----- INPUT

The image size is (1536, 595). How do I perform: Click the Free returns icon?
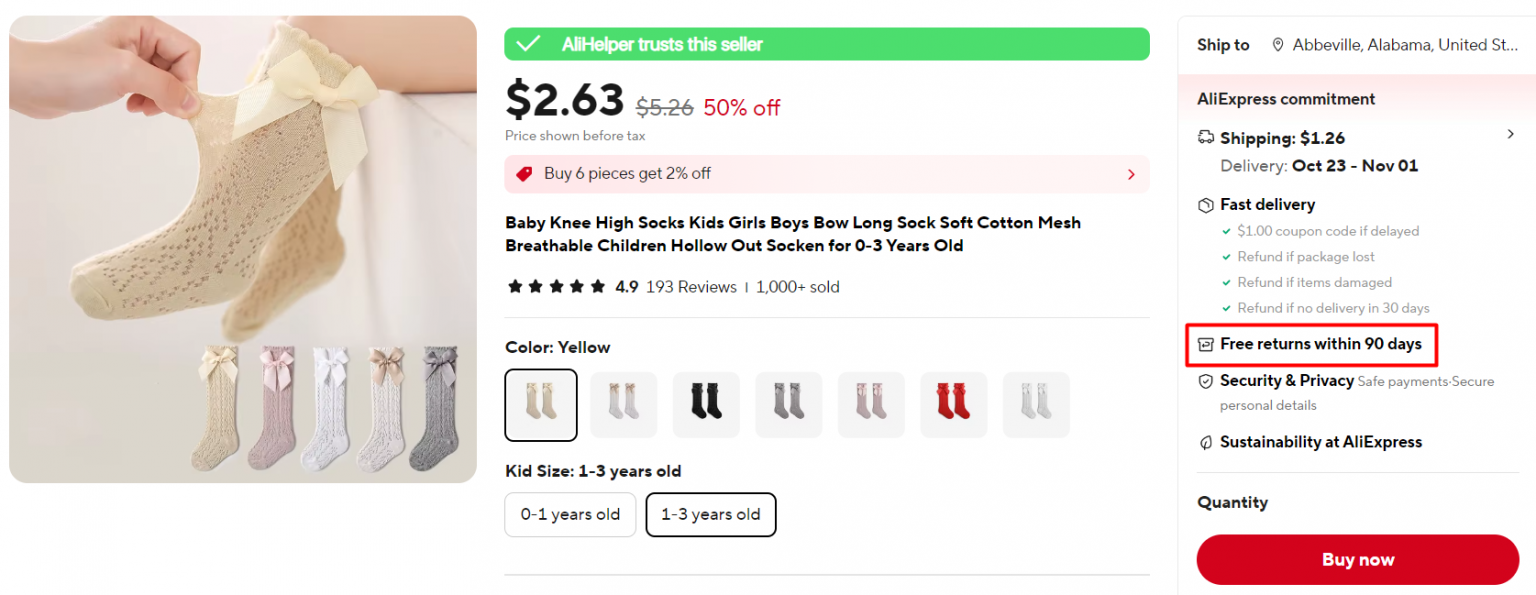point(1205,344)
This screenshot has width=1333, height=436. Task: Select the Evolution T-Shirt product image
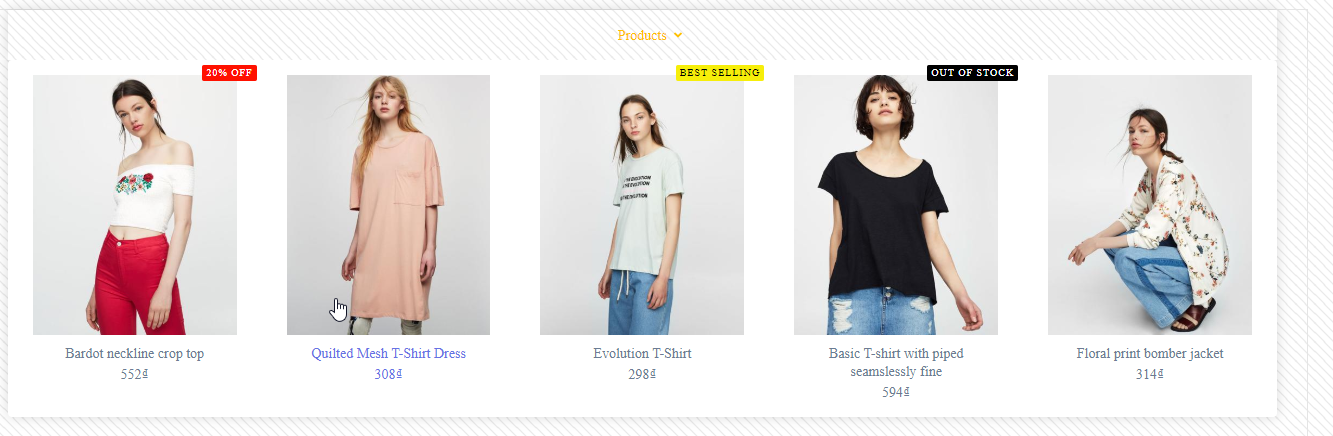pyautogui.click(x=642, y=205)
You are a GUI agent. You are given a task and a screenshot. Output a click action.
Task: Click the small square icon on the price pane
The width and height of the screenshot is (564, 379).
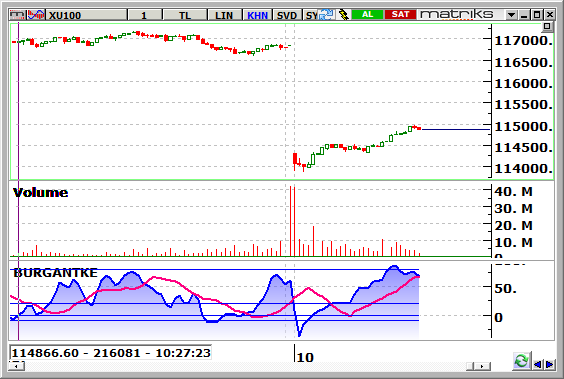[x=547, y=26]
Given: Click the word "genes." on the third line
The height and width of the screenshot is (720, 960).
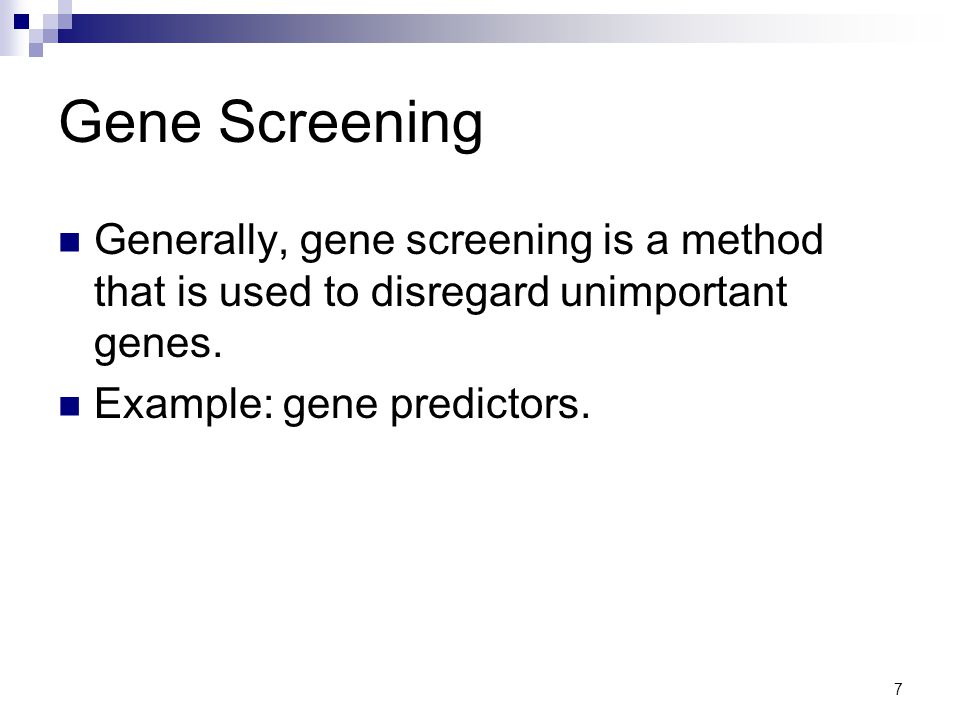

----------

DESCRIPTION OF THE TASK: The records above are to be set down exactly as written, with no images.

TASK SOLUTION:
The image size is (1536, 595). How do I perform: Click the Free returns icon?
point(1205,344)
This screenshot has width=1333, height=436. Task: Select the Evolution T-Shirt product image
pyautogui.click(x=642, y=205)
You are a GUI agent. You are given a task and a screenshot. Output a click action.
Task: Click the small square icon on the price pane
The width and height of the screenshot is (564, 379).
[x=547, y=26]
Given: Click the word "genes." on the third line
The height and width of the screenshot is (720, 960).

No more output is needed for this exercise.